Tuesday 24 June 2008

Obama's energy policy linked to ethanol interests

When VeraSun Energy inaugurated an ethanol-processing plant in Charles City, Iowa, last summer, some of that industry's most prominent boosters showed up. Leaders of the National Corn Growers' Association and the Renewable Fuels Association, for instance, came to help cut the ribbon - and so did Senator Barack Obama.
Then running far behind Senator Hillary Rodham Clinton in name recognition and in the polls, Obama was in the midst of a campaign swing through the state where he would eventually register his first caucus victory. And as befits a senator from Illinois, the country's second largest producer of corn, he delivered a ringing endorsement of ethanol as an alternative fuel.
Obama is running as a reformer who is seeking to reduce the influence of special interests. But like any other politician, he has powerful constituencies that help shape his views.

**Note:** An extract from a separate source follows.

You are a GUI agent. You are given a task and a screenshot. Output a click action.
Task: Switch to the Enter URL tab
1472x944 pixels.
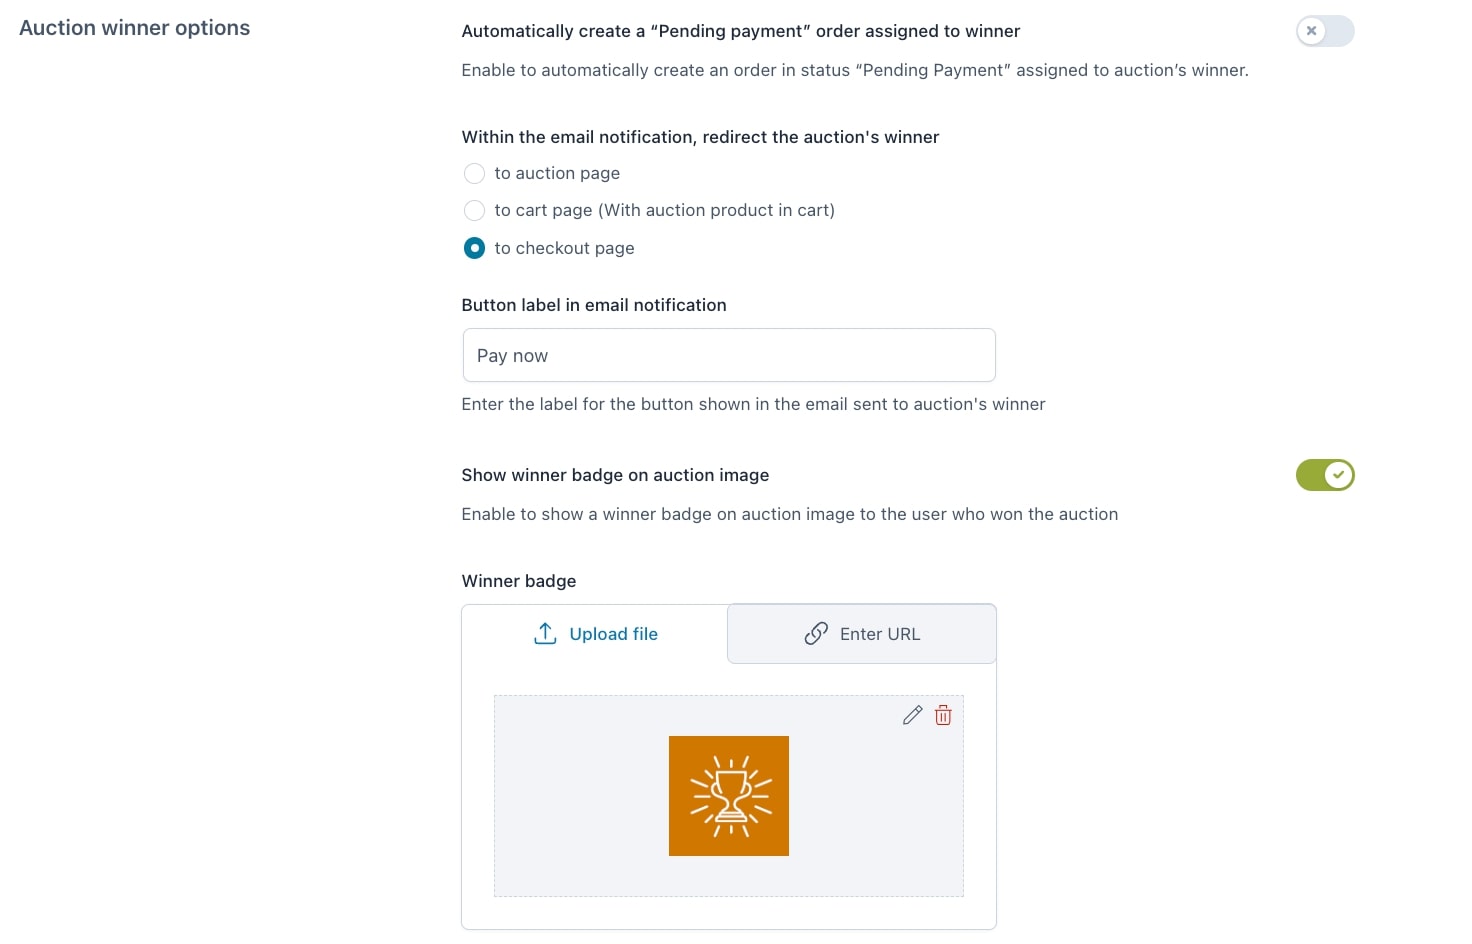pos(862,634)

And when it comes to domestic ethanol, almost all of which is made from corn, he also has advisers and prominent supporters with close ties to the industry at a time when energy policy is a point of sharp contrast between the parties and their presidential candidates.
In the heart of the Corn Belt that August day, Obama argued that embracing ethanol as a substitute for gasoline "ultimately helps our national security, because right now we're sending billions of dollars to some of the most hostile nations on earth."

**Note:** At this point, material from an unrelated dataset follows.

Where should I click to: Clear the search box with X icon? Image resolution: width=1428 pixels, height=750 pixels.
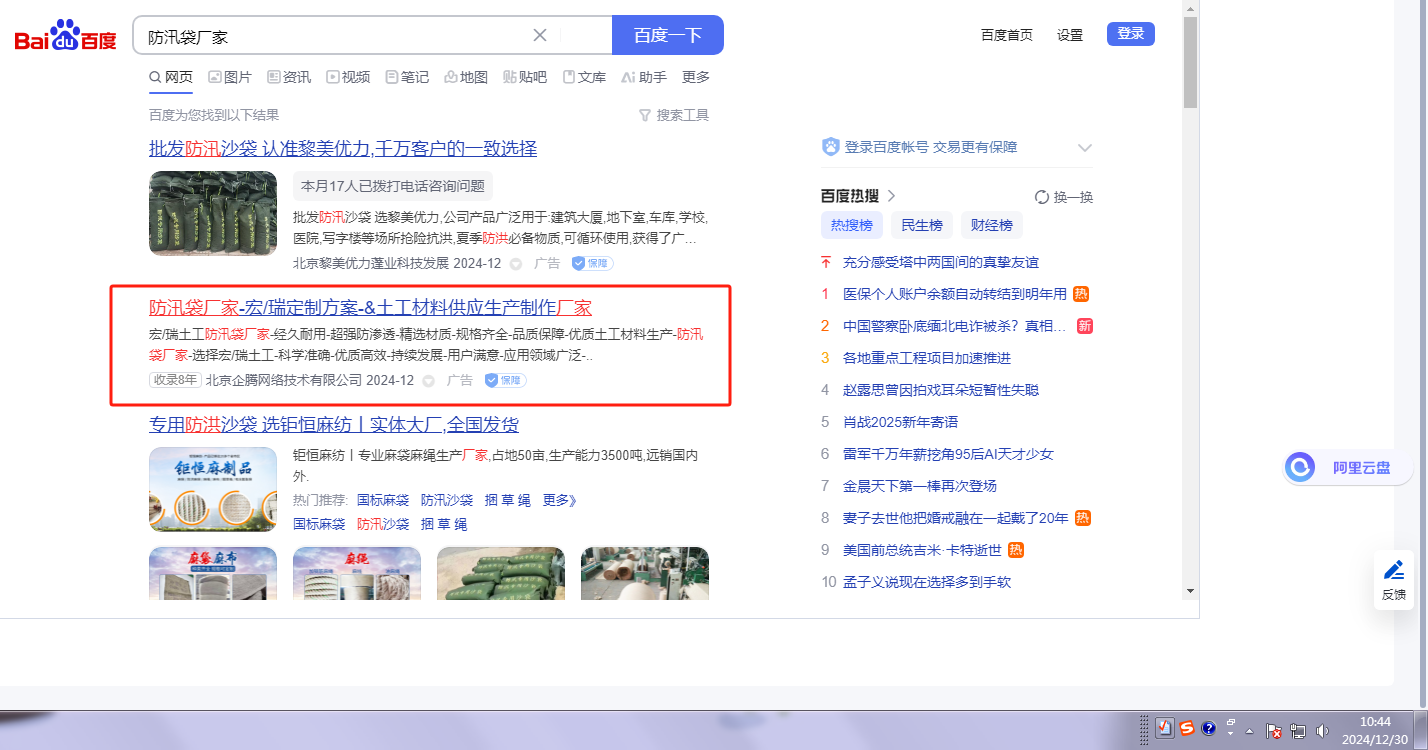tap(540, 35)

America's oil dependence, he added, "makes it more difficult for us to shape a foreign policy that is intelligent and is creating security for the long term."

Nowadays, when Obama travels in farm country, he is sometimes accompanied by his friend and surrogate, Tom Daschle. A former Senate majority leader from South Dakota, Daschle serves on the boards of three ethanol companies and works at a Washington law firm where, according to his online job description, "he spends a substantial amount of time providing strategic and policy advice to clients in renewable energy."
Obama's lead adviser on energy and environmental issues, Jason Grumet, came to the campaign from the National Commission on Energy Policy, an initiative associated with Daschle and with Bob Dole, also a former Senate majority leader and big ethanol backer, who had close ties to the agribusiness giant Archer Daniels Midland, or ADM.